Records supplied
· · · ·
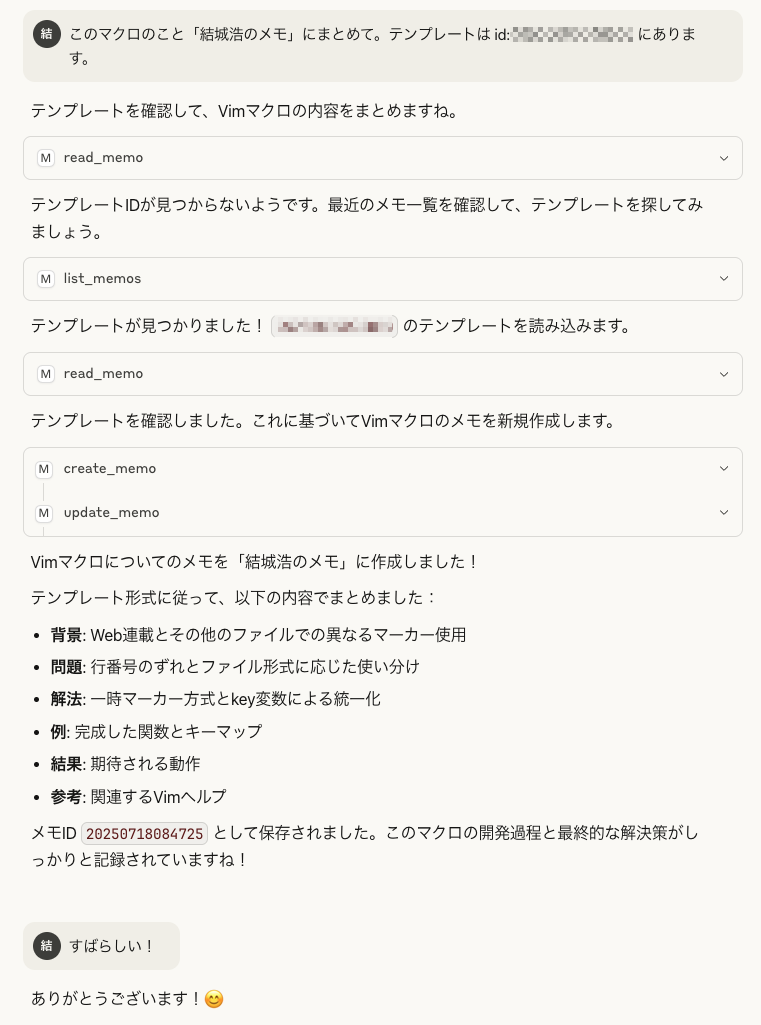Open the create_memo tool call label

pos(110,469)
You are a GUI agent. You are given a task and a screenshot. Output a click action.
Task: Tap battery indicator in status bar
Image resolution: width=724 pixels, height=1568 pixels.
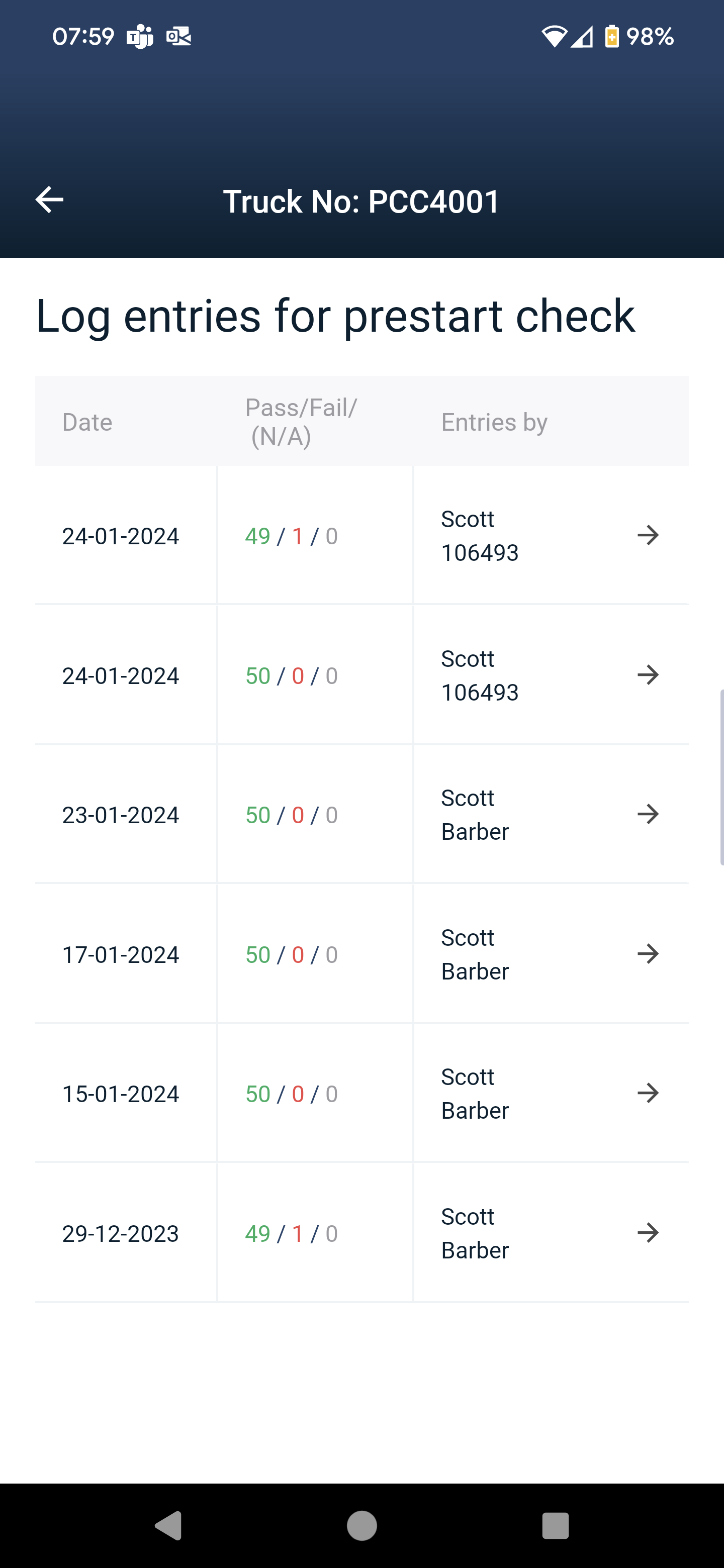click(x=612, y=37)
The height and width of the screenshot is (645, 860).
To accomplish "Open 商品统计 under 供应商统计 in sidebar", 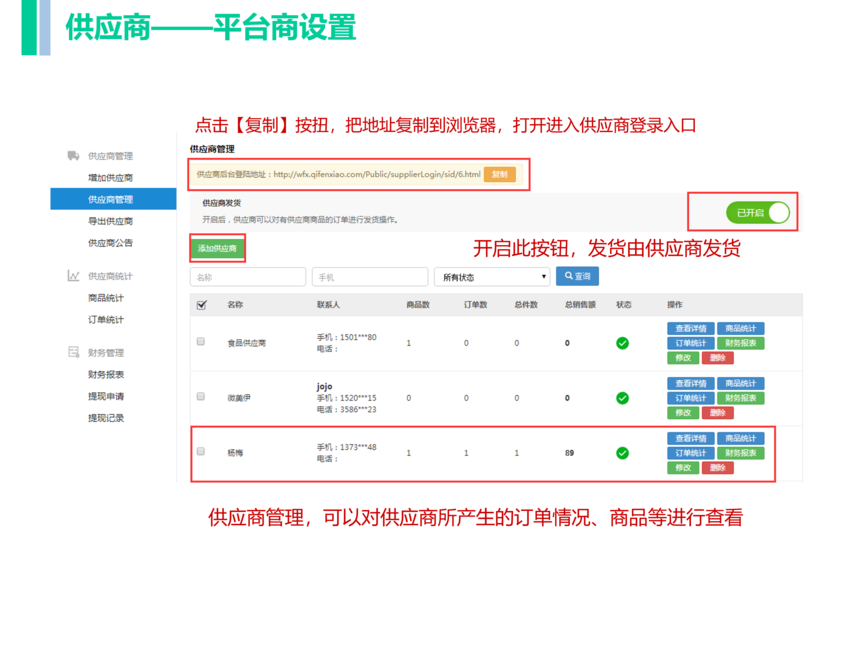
· · · ·
Activity
Only the lines from the one containing "You are a GUI" through the end of the listing above should be reproduced, exactly as they stand. Leave the pictures out.

Response box
You are a GUI agent. You are given a task and a screenshot. Output a click action.
Task: Tap battery indicator in status bar
Image resolution: width=724 pixels, height=1568 pixels.
click(x=612, y=37)
The height and width of the screenshot is (645, 860).
To accomplish "Open 商品统计 under 供应商统计 in sidebar", 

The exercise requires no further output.